My forthcoming work in five volumes, "The Neglect of Cheese in European Literature," is a work of such unprecedented and laborious detail that it is doubtful if I shall live to finish it. I cannot yet wholly explain the neglect to which I refer. Poets have been mysteriously silent on the subject of cheese. Virgil, if I remember right, refers to it several times, but with too much Roman restraint. He does not let himself go on cheese. Except Virgil and the anonymous rhymer of "If all the trees were bread and cheese," I can recall no verse about cheese. Yet it has every quality which we require in exalted poetry. It is a short, strong word, and it rhymes to "breeze" and "seas." Cheese has also variety, the very soul of song. ~G. K. Chesterton  [A little altered. And it's not true! See my page of cheese poetry. –tg]

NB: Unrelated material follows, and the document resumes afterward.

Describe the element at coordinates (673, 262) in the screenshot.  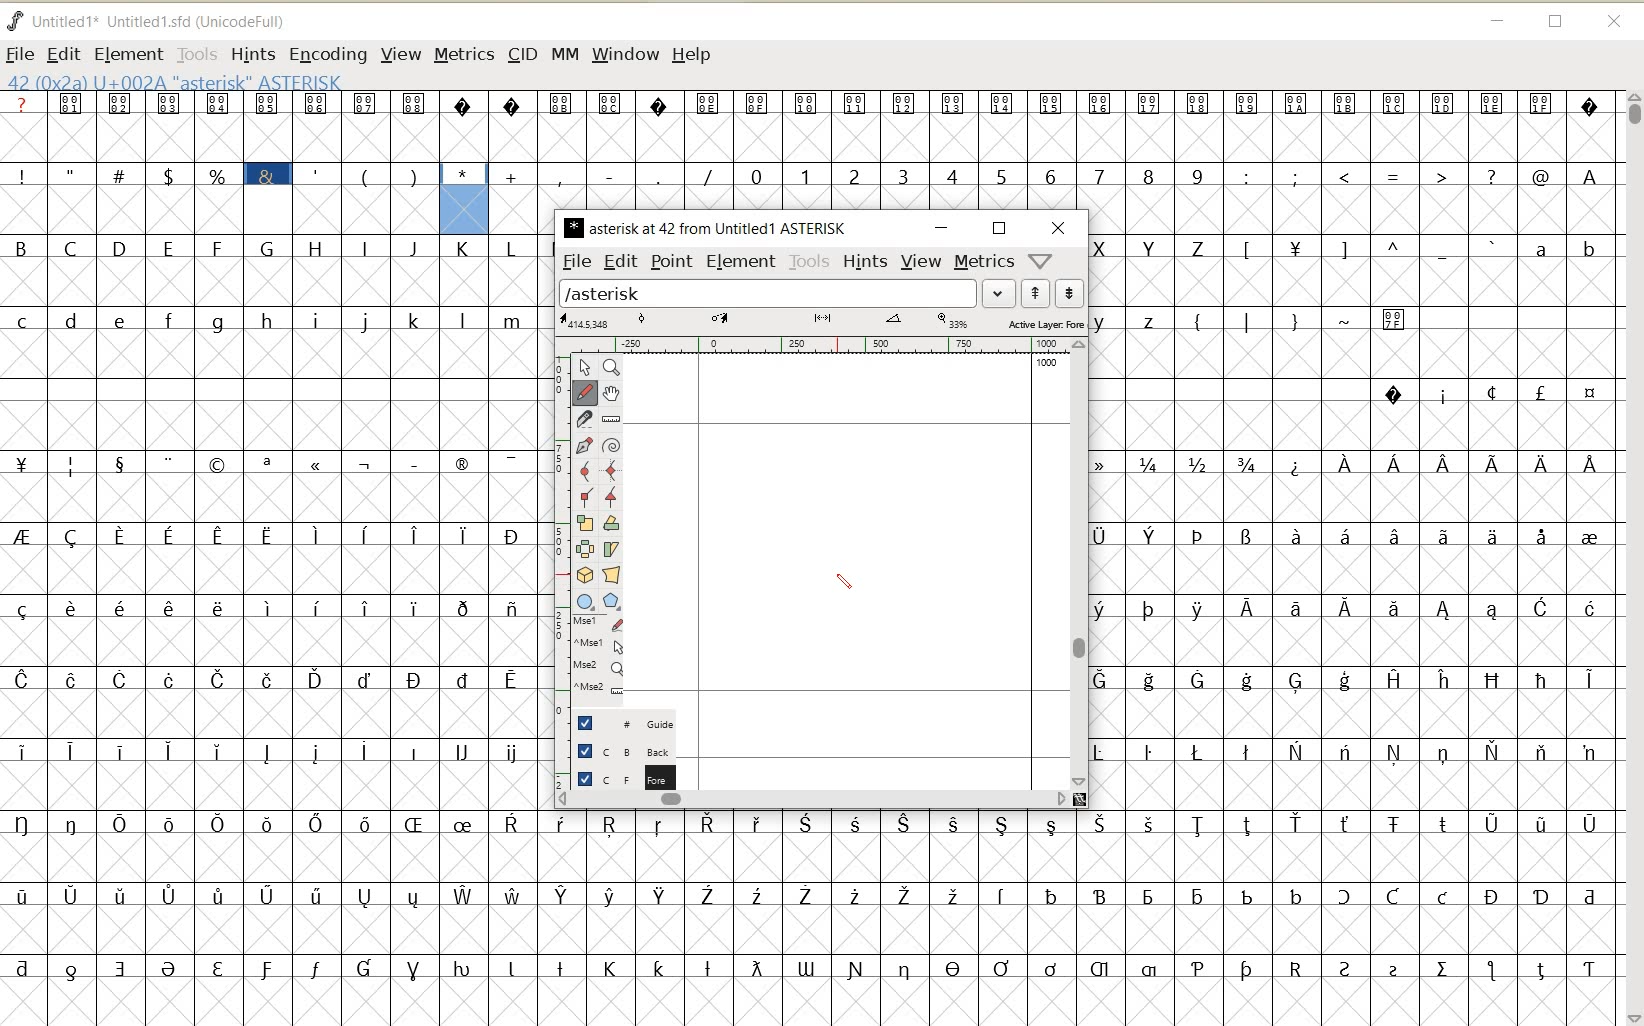
I see `POINT` at that location.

DR. MARIAN MEASLES.  What in the world is it?
MISS GERTRUDE WIGGLESWORTH.  Macaroni croquettes and cheese sauce. I'm sure that it will soothe his nerves.
RICHMOND P. HOBBS.  Ah! Macaroni and cheese! I could eat it alive.
DR. M.  Impossible. Macaroni alone would give you sciatica before sundown, and cheese sauce at this season would simply be placing an undertaker's mortgage on your liver.
MRS. MARIA QUIGG.  Why, Doctor, the Ladies' Magazine specially recommends macaroni and cheese for August luncheons.
~J. S. Murphy, "Hobson's Choice," in The American Literary Reciter, compiled by Richard Linthicum, 1902


CUSTARD, n.  A detestable substance produced by a malevolent conspiracy of the hen, the cow, and the cook. ~Ambrose Bierce


ALAS! my CHILD, where is the PEN that can do justice to the HEN?
Like ROYALTY, she goes her way laying FOUNDATIONS every day,
Though not for PUBLIC BUILDINGS, yet for CUSTARD, CAKE and OMELETTE
Or if TOO OLD for such a use they have their FLING at some ABUSE:
As when, to CENSURE PLAYS UNFIT, upon the STAGE they make a HIT,
Or at ELECTIONS SEAL the FATE of an OBNOXIOUS CANDIDATE.
No wonder, CHILD, we prize the HEN, whose EGG is mightier than the PEN.